By the age of twenty, he’d become a buffalo hunter. When the “big kill” was over, four years later, he cowboyed for the first cattle barons on the western plains of Texas. Along the way, he fought Indians and, while in New Mexico, met Billy the Kid and cattleman John Chisum.
Ironically, maybe all of his story would have been lost if he hadn’t been persuaded to write of his early life for Ranch Romances in the 1930s. There today you’ll find numerous articles and a couple short stories written by him, illustrated by Texas artist Harold D. Bugbee, whose drawings also appear in this edition.
First published in 1963, Life in the Saddle is a memoir assembled from those writings for Ranch Romances, his letters, and interviews with people who knew him. It was put together by Mary Whatley Clarke, western historian and small town Texas newspaper editor, who seems to have had an eventful life of her own.
Buffalo hunting grounds of the Llano Estacado |
Death, in fact, is a prevailing theme. On his first trail drive across the Indian Territories, he has a 19-year-old’s foolish wish to tangle with Indians, then doesn’t see a single one. But delivering beef to the Sioux agency at Fort Robinson in western Nebraska, he gets a jolt of reality. The men look pretty fit (many six feet and over, he guesses, and 200 pounds), and among the women there are already many widows.
Returning to Texas, he partners with another buffalo hunter, Jim White, who had once taken a job with the U. S. Army in 1866, clearing the field of dead cavalrymen after the Fetterman Massacre. The next year White was at Fort Phil Kearny, Dakota Territory, when it was attacked by 3,000 Indians, who lost 1,100 of their number in the battle. White, an excellent shot and not given to exaggeration, told Collinson that he must have killed or wounded 50-60 of them himself.

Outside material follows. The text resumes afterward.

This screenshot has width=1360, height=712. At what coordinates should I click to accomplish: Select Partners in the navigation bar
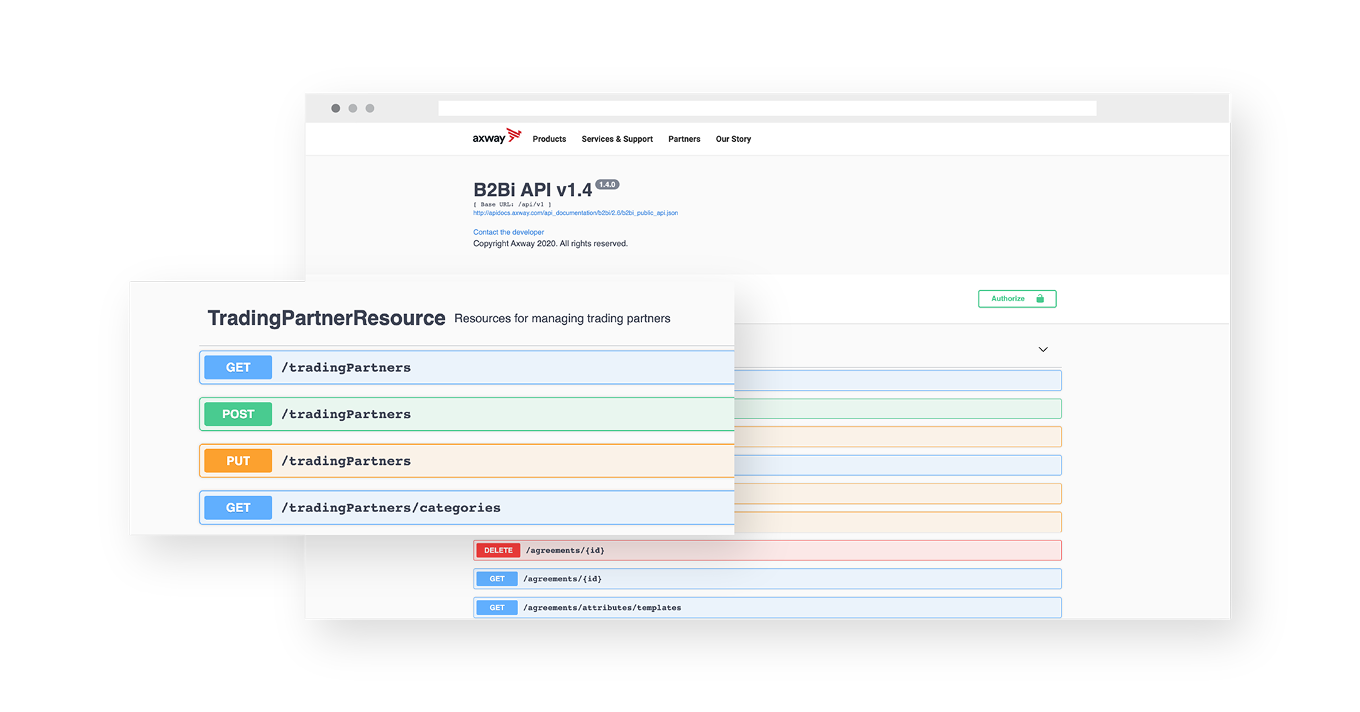(x=684, y=139)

A year after that, while in Fort Union in New Mexico, White shot and killed two Mexican officials who mistakenly tried to arrest him. On the run and pursued by a posse, he and a partner killed two more and left a wounded man behind to warn the others to give up the chase.
Book illustration, The Beginner's American History, 1904 |
Death of animals. Collinson is matter of fact about the efficiency of the best buffalo hunters. The average hunter, Collinson says, took five shots to kill a standing buffalo. With a fifteen-pound Sharps 45-caliber buffalo gun, his partner White could typically do it with three. On a good day, he could get close to one shot per kill.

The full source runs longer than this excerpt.